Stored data
# # # # # # #

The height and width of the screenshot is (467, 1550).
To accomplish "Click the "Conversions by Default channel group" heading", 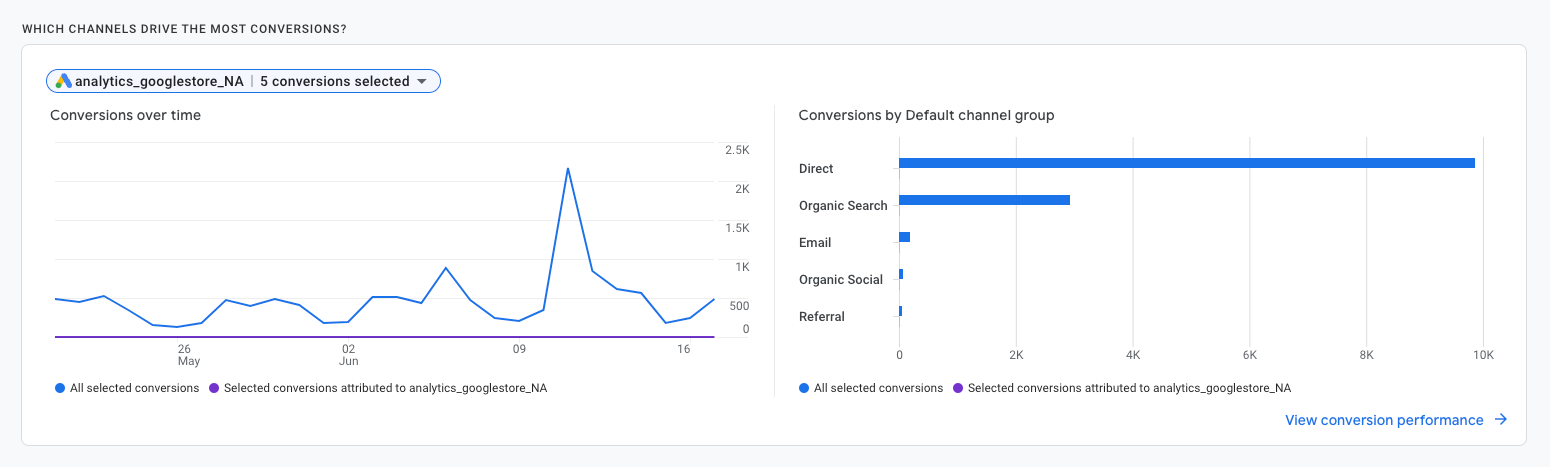I will (926, 115).
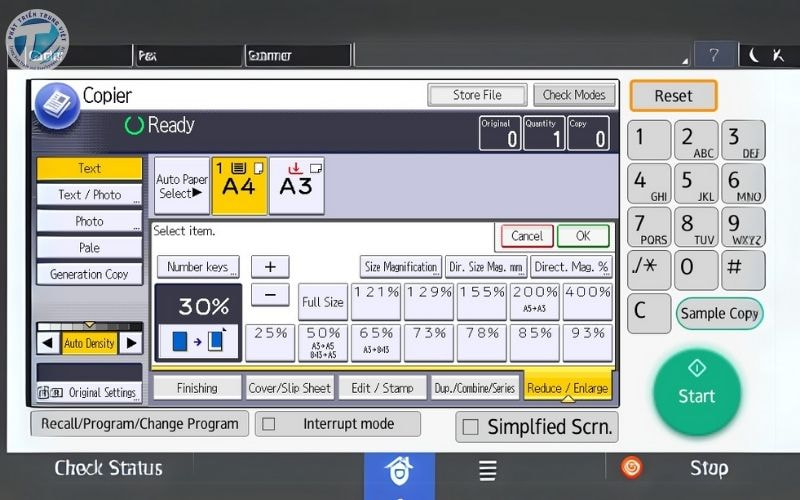This screenshot has height=500, width=800.
Task: Open the menu list icon at bottom
Action: click(487, 470)
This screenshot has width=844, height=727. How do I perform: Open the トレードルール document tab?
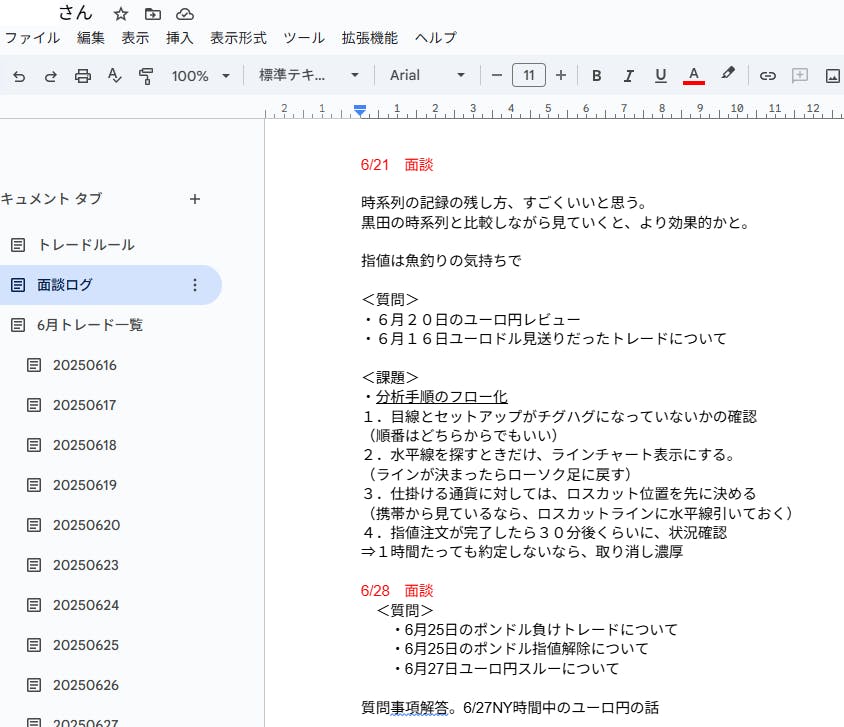[x=86, y=245]
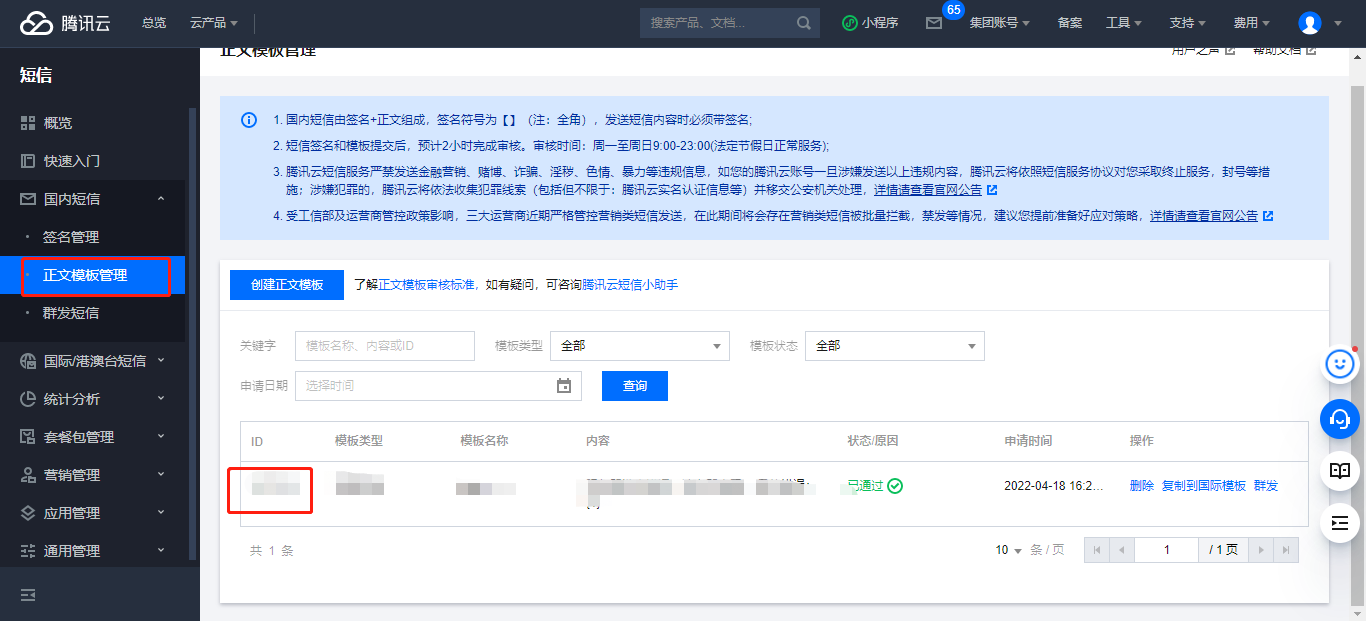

# # # # # # #

Task statement: Quote, please, only the lines running from the one with "This screenshot has width=844, height=727." down to the final line of the data above, keeping both ends and skipping the pictures.

Answer to this exercise:
This screenshot has width=844, height=727. How do I perform: Open the トレードルール document tab?
[x=86, y=245]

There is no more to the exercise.